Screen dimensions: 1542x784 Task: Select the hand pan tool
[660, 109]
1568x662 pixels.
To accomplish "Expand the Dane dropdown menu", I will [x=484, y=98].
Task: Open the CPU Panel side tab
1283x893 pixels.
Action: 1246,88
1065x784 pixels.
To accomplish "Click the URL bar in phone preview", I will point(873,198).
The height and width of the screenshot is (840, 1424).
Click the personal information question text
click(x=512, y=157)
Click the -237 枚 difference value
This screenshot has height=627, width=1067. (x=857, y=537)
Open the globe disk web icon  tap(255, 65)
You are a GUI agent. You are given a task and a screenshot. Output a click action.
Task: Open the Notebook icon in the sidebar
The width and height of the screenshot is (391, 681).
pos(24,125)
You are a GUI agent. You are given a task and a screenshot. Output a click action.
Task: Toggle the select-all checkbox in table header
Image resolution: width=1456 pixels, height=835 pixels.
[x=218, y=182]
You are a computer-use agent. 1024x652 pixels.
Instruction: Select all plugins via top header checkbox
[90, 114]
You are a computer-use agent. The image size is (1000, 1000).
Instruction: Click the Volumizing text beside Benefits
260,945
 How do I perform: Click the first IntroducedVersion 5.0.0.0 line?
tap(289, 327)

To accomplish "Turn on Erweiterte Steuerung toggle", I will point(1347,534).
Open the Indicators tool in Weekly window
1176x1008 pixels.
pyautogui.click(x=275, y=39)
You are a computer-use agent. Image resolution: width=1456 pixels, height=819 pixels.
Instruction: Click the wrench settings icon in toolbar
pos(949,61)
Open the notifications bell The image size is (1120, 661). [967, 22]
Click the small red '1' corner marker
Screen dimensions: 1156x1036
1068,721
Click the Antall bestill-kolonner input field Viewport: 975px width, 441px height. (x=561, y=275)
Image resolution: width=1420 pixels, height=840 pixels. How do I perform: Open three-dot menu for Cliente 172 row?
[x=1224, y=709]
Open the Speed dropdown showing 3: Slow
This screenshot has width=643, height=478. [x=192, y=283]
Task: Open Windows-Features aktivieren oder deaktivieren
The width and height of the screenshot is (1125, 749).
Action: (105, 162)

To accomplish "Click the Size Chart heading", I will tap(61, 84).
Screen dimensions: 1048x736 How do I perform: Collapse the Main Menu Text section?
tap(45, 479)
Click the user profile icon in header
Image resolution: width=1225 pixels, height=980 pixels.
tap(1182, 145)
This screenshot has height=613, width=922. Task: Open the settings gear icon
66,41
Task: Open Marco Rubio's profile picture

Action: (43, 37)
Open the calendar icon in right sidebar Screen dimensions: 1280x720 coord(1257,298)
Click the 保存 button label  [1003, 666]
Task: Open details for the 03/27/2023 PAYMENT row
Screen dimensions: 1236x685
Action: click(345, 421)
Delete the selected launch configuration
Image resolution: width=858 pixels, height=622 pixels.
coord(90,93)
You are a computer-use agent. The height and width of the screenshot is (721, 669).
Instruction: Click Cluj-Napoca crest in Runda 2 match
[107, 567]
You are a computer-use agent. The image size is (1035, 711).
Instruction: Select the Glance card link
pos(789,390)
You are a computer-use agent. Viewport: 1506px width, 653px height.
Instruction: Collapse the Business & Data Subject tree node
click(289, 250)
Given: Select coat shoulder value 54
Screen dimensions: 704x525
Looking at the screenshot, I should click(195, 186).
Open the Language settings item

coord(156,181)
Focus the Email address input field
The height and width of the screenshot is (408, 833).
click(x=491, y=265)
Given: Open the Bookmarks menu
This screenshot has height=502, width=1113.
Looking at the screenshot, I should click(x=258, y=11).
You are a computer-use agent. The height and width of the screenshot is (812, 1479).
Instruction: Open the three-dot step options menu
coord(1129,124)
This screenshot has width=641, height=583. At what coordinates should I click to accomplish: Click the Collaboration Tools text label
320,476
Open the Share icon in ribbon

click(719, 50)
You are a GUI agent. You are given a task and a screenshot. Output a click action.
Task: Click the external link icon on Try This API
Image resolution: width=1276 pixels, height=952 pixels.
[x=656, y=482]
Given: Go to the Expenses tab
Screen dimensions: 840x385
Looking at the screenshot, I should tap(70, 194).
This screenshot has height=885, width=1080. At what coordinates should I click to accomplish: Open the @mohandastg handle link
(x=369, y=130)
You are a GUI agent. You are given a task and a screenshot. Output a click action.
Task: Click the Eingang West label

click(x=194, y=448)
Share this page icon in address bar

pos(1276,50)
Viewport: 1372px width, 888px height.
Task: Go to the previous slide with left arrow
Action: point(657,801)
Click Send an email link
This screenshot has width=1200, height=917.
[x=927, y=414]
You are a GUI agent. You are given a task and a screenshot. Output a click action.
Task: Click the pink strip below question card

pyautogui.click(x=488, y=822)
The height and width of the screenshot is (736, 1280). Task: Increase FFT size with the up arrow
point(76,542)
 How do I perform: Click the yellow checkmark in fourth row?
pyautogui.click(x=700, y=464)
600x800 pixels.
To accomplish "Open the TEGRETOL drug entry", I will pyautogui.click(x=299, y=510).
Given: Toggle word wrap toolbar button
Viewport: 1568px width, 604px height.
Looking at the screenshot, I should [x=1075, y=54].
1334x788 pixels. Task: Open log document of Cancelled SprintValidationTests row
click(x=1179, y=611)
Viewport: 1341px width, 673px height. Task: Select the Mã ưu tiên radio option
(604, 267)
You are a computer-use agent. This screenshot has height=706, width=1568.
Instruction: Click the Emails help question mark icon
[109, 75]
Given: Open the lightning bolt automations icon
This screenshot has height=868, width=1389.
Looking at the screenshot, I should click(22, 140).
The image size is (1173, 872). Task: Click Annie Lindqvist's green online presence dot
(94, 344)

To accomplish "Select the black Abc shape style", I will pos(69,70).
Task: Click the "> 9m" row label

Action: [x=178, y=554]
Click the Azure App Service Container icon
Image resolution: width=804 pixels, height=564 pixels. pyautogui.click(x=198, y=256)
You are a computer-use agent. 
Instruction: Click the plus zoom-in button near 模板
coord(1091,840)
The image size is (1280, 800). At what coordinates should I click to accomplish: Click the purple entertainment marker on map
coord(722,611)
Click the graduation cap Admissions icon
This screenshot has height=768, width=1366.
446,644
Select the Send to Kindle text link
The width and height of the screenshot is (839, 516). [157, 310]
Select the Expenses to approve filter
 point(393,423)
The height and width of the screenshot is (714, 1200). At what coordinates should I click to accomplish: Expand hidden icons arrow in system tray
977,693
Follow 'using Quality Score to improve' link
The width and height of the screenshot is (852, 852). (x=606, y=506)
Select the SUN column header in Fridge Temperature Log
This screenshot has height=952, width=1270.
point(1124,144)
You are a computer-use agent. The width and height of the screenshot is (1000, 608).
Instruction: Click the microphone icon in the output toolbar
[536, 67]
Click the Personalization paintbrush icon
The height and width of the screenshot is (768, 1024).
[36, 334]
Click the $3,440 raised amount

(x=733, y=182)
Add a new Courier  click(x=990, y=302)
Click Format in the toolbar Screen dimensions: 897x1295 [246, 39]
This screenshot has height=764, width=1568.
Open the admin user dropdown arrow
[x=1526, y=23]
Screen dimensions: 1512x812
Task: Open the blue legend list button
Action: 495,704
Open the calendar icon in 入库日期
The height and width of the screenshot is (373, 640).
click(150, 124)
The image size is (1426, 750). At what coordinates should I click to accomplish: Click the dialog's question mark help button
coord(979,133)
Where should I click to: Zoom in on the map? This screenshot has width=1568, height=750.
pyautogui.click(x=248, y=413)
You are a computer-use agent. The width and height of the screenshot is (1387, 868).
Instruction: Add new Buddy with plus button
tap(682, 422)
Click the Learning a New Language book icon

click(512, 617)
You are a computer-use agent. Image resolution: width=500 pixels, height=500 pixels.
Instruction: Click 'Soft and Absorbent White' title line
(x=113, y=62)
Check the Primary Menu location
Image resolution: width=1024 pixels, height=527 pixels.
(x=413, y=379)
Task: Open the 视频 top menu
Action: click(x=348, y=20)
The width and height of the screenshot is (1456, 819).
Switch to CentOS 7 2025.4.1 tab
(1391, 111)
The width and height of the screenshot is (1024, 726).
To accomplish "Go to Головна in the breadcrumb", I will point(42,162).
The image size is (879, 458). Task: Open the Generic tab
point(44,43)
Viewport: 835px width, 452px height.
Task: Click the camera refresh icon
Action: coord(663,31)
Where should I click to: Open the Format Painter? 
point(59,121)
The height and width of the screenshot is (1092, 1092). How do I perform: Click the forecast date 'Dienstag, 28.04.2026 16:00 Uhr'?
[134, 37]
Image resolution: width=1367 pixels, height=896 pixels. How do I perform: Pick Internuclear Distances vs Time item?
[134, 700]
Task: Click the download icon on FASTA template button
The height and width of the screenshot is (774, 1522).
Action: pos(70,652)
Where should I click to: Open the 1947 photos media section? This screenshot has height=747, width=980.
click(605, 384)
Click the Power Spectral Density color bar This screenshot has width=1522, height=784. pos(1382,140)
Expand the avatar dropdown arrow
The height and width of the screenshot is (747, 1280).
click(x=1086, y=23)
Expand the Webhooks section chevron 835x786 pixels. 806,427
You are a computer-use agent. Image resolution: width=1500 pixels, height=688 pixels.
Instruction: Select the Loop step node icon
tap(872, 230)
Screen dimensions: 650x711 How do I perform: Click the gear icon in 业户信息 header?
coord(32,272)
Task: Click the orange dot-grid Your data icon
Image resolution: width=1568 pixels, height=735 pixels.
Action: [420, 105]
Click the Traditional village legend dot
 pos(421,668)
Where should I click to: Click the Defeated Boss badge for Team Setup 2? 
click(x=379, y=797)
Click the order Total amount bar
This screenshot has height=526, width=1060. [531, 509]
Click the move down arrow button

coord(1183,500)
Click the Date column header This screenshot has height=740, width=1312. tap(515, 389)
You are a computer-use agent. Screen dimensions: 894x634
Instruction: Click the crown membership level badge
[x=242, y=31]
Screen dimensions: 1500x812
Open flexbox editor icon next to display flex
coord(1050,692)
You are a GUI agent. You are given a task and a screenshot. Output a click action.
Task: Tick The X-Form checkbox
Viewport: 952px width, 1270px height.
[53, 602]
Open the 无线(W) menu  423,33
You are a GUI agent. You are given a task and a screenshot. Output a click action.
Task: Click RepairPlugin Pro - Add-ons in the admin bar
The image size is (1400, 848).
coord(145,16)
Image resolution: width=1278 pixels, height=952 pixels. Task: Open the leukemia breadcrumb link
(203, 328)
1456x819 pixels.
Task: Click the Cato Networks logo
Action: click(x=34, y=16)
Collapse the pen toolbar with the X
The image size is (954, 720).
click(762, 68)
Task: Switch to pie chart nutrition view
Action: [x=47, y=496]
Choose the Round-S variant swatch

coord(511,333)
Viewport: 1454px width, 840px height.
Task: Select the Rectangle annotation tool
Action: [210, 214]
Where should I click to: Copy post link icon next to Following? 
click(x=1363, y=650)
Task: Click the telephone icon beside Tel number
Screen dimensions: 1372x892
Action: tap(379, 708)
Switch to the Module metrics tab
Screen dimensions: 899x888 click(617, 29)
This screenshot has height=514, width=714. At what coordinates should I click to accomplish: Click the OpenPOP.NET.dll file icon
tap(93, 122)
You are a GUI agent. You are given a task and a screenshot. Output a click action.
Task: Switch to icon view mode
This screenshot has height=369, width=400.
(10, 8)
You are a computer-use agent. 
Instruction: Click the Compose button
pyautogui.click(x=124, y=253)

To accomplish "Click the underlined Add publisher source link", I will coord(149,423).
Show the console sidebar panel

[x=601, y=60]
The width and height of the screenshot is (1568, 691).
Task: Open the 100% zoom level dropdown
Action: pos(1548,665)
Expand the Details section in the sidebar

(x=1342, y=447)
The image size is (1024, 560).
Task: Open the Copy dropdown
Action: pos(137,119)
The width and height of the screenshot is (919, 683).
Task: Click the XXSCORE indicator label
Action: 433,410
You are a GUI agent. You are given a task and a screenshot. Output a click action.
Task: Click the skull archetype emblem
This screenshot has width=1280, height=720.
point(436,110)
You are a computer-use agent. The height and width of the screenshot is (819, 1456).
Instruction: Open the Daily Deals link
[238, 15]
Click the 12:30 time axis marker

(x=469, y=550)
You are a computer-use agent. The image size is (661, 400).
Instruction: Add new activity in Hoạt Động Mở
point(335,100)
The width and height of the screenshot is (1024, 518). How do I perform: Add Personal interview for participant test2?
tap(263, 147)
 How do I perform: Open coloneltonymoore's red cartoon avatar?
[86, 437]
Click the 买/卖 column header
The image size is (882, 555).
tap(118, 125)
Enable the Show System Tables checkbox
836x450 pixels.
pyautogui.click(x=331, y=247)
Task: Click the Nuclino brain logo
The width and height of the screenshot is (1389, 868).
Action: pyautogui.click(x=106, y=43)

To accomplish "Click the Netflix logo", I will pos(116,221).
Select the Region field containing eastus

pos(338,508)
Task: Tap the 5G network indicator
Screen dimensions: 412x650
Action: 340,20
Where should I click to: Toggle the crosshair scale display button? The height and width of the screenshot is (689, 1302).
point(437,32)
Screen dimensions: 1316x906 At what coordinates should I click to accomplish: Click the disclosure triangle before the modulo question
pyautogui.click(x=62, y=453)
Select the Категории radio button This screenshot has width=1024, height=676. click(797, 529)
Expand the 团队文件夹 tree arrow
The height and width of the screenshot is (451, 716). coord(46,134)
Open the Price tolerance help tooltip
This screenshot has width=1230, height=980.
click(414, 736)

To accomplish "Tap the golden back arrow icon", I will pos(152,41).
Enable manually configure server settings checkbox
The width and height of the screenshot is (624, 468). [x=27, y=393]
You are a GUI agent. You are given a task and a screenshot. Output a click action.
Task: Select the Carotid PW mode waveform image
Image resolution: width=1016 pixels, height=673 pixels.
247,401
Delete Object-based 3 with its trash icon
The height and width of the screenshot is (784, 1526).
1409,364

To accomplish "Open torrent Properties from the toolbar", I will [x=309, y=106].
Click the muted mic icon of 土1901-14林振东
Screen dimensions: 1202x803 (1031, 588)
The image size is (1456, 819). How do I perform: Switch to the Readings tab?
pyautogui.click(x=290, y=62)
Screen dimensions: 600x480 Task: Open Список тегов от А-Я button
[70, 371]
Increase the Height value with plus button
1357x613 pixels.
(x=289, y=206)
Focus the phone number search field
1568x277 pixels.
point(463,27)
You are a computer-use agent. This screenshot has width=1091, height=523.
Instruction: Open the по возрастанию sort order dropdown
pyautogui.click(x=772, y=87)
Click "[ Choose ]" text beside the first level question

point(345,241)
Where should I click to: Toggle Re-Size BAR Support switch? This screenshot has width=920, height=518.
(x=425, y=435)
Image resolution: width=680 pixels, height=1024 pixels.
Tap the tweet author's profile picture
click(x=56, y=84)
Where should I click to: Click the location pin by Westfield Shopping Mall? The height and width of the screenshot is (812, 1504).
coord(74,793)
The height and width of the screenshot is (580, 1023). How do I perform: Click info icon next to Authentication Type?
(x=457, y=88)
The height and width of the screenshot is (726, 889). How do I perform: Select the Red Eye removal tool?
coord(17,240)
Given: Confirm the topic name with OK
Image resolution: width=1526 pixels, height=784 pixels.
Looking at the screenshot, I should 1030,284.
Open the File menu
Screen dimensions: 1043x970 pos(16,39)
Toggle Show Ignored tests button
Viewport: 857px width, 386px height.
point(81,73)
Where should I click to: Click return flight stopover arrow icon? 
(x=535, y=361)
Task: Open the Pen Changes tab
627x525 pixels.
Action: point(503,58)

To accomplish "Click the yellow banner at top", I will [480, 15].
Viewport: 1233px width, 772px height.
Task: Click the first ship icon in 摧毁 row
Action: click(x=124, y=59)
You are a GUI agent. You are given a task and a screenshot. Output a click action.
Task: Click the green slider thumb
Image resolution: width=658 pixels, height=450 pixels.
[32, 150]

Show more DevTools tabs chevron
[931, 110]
***
- What is required
Repeat the part that opens with the line containing "will [x=309, y=106]." and closes with the line containing "(x=289, y=206)", including both of those lines.

- Output of the exercise
To accomplish "Open torrent Properties from the toolbar", I will [x=309, y=106].
Click the muted mic icon of 土1901-14林振东
Screen dimensions: 1202x803 (1031, 588)
The image size is (1456, 819). How do I perform: Switch to the Readings tab?
pyautogui.click(x=290, y=62)
Screen dimensions: 600x480 Task: Open Список тегов от А-Я button
[70, 371]
Increase the Height value with plus button
1357x613 pixels.
(x=289, y=206)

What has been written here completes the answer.